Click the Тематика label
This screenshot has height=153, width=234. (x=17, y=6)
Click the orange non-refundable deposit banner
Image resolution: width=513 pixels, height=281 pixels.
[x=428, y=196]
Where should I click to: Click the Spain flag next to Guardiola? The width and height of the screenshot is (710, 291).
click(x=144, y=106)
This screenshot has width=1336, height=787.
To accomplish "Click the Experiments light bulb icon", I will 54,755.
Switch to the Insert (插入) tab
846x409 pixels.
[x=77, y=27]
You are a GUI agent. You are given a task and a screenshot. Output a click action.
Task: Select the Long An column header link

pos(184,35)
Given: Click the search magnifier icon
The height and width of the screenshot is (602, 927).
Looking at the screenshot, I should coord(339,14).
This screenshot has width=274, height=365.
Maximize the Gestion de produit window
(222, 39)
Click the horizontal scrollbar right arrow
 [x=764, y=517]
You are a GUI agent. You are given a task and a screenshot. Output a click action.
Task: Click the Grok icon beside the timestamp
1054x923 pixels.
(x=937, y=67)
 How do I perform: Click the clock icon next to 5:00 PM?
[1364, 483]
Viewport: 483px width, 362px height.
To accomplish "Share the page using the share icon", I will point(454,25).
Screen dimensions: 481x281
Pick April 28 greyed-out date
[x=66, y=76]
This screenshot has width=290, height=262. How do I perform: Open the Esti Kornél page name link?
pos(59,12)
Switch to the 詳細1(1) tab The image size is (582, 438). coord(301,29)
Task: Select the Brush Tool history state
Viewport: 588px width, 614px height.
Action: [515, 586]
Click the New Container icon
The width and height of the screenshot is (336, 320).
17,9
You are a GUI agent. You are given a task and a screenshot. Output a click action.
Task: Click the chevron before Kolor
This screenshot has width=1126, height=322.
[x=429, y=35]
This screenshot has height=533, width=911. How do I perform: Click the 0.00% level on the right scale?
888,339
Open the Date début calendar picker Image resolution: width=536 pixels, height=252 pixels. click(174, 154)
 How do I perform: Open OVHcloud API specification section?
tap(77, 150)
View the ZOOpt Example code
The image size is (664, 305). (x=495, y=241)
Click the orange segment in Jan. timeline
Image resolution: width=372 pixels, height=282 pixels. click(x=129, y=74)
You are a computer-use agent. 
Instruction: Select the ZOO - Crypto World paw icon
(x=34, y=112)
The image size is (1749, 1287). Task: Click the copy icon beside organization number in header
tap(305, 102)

| WRITTEN INSTRUCTION |
Can you edit the rows above so that every "GUI agent" becomes "interface agent", with nothing else changed?

| SOLUTION FOR THIS PROBLEM |
Click the Тематика label
This screenshot has height=153, width=234. (x=17, y=6)
Click the orange non-refundable deposit banner
Image resolution: width=513 pixels, height=281 pixels.
[x=428, y=196]
Where should I click to: Click the Spain flag next to Guardiola? The width and height of the screenshot is (710, 291).
click(x=144, y=106)
This screenshot has width=1336, height=787.
To accomplish "Click the Experiments light bulb icon", I will 54,755.
Switch to the Insert (插入) tab
846x409 pixels.
[x=77, y=27]
You are a interface agent. You are given a task and a screenshot. Output a click action.
Task: Select the Long An column header link

pos(184,35)
Given: Click the search magnifier icon
The height and width of the screenshot is (602, 927).
Looking at the screenshot, I should coord(339,14).
This screenshot has width=274, height=365.
Maximize the Gestion de produit window
(222, 39)
Click the horizontal scrollbar right arrow
 [x=764, y=517]
You are a interface agent. You are given a task and a screenshot. Output a click action.
Task: Click the Grok icon beside the timestamp
1054x923 pixels.
(x=937, y=67)
 How do I perform: Click the clock icon next to 5:00 PM?
[1364, 483]
Viewport: 483px width, 362px height.
To accomplish "Share the page using the share icon", I will point(454,25).
Screen dimensions: 481x281
Pick April 28 greyed-out date
[x=66, y=76]
This screenshot has width=290, height=262. How do I perform: Open the Esti Kornél page name link?
pos(59,12)
Switch to the 詳細1(1) tab The image size is (582, 438). coord(301,29)
Task: Select the Brush Tool history state
Viewport: 588px width, 614px height.
Action: [515, 586]
Click the New Container icon
The width and height of the screenshot is (336, 320).
17,9
You are a interface agent. You are given a task and a screenshot. Output a click action.
Task: Click the chevron before Kolor
This screenshot has width=1126, height=322.
[x=429, y=35]
This screenshot has height=533, width=911. How do I perform: Click the 0.00% level on the right scale?
888,339
Open the Date début calendar picker Image resolution: width=536 pixels, height=252 pixels. click(174, 154)
 How do I perform: Open OVHcloud API specification section?
tap(77, 150)
View the ZOOpt Example code
The image size is (664, 305). (x=495, y=241)
Click the orange segment in Jan. timeline
Image resolution: width=372 pixels, height=282 pixels. click(x=129, y=74)
You are a computer-use agent. 
Instruction: Select the ZOO - Crypto World paw icon
(x=34, y=112)
The image size is (1749, 1287). Task: Click the copy icon beside organization number in header
tap(305, 102)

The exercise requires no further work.